Oggi ti voglio raccontare quello che è successo mercoledì, da un’angolazione del tutto personale.
Brevissimo punto sui fatti
Brevissimo punto sui fatti, perché in realtà oggi vorrei fornirti qualche analisi, commento e retroscena sulla giornata più importante per capire le prospettive di integrazione della regione nell’Unione Europea.
Per la cronaca degli eventi, qui ci sono i tre articoli per Eunews che inquadrano quanto accaduto tra la sera del 5 e il pomeriggio del 6 ottobre:
Se hai seguito i canali social di BarBalcani - in particolare Twitter e Instagram per le breaking news - saprai già qual è stato il clima a Kranj.

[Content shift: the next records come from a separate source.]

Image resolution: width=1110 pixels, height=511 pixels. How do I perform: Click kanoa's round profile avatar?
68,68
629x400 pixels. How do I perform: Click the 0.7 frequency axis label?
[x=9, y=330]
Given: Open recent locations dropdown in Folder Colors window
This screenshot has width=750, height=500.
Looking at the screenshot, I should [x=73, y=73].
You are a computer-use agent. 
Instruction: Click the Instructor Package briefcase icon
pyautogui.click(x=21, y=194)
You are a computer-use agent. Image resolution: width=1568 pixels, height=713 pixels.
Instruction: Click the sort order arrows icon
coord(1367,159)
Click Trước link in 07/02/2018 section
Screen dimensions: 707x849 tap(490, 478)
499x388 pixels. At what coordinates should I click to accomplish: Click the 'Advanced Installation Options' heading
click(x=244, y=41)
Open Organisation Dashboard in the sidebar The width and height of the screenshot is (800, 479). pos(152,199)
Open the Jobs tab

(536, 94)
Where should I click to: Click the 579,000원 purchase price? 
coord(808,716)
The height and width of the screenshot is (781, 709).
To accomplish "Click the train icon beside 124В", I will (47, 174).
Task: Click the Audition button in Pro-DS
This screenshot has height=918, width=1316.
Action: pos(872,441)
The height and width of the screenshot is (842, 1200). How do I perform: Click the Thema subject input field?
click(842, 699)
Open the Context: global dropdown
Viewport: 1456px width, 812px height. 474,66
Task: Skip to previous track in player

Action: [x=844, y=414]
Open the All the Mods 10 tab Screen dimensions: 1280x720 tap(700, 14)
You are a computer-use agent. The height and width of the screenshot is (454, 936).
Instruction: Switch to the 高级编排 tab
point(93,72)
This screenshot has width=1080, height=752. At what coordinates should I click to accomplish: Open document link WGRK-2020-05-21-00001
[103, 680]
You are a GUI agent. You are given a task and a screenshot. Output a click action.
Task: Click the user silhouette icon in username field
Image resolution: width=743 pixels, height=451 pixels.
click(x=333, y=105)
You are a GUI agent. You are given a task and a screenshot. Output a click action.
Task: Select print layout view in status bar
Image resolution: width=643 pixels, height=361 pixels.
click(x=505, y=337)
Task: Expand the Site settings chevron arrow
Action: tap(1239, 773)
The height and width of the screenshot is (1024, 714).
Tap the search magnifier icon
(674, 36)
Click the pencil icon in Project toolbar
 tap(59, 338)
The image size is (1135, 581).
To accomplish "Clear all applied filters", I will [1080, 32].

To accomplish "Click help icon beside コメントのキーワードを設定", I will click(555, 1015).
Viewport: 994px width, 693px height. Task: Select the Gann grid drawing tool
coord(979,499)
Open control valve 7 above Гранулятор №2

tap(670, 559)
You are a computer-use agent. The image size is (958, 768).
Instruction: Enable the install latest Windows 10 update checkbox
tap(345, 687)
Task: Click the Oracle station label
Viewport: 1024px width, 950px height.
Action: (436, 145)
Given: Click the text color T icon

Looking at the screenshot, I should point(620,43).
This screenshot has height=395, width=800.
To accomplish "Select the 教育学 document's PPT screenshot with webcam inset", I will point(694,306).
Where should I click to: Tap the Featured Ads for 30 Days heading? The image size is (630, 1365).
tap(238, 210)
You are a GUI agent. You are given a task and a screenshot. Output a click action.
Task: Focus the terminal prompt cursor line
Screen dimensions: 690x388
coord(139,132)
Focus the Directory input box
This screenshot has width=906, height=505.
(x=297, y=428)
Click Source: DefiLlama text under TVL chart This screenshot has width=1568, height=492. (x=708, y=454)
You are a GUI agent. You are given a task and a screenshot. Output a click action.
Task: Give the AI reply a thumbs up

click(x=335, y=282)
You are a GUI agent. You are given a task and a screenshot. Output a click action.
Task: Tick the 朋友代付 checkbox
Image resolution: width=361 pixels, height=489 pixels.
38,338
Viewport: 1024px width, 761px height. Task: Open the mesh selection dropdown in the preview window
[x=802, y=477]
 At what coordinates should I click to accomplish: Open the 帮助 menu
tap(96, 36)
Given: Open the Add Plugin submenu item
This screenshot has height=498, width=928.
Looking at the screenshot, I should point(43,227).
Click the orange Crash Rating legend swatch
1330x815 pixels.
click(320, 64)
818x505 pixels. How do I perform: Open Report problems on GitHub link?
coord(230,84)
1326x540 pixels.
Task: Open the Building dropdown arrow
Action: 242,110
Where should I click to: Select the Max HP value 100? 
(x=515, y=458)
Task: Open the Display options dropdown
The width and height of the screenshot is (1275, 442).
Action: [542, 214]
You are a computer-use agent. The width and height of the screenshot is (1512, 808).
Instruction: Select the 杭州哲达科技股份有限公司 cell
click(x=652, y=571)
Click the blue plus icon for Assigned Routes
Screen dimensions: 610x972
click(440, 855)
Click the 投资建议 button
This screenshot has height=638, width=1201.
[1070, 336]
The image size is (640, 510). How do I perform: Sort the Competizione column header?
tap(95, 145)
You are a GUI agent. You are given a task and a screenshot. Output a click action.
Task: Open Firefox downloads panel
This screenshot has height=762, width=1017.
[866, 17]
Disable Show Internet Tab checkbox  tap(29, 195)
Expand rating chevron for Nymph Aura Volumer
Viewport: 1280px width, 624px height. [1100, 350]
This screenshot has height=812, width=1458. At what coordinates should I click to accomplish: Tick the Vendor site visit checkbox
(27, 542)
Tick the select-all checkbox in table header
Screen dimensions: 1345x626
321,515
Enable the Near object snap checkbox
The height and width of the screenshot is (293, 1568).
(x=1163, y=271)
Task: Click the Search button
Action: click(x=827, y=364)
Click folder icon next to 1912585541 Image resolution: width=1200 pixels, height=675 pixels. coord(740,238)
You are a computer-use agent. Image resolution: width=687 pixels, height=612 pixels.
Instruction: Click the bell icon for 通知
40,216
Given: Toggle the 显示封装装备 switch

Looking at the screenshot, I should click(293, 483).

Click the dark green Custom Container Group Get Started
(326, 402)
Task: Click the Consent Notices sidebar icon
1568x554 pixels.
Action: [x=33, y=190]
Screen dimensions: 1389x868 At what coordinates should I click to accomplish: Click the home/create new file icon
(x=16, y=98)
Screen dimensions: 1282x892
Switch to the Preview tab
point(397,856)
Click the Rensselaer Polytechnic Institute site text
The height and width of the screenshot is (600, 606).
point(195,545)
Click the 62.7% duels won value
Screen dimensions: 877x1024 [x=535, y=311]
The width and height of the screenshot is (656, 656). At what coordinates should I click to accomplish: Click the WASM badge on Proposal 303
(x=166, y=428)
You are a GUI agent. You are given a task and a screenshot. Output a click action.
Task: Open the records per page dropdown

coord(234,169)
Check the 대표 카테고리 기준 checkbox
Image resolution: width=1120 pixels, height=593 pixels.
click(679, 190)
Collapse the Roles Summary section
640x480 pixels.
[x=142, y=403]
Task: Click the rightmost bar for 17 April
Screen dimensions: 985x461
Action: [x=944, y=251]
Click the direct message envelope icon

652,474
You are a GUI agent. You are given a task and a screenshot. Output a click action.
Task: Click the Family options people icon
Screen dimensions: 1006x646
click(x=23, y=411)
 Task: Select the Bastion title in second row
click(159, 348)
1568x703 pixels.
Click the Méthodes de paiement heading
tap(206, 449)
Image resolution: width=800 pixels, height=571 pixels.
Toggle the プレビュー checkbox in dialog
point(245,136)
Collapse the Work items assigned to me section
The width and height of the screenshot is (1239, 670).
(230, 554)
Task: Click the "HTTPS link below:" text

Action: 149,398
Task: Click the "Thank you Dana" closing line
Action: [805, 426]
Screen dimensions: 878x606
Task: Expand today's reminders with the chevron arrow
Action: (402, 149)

Politicamente, beh, poteva piovere.
Atmosfericamente, no, ha proprio diluviato.
Perché è stato un fiasco
Si dice che più alte sono le aspettative, più la caduta è rovinosa.
È il caso del vertice di Kranj.
Se lo presenti come la chiave di volta per l’allargamento dell’UE nella regione e poi non si rivela altro che un contenitore di cose già dette, non puoi non aspettarti critiche.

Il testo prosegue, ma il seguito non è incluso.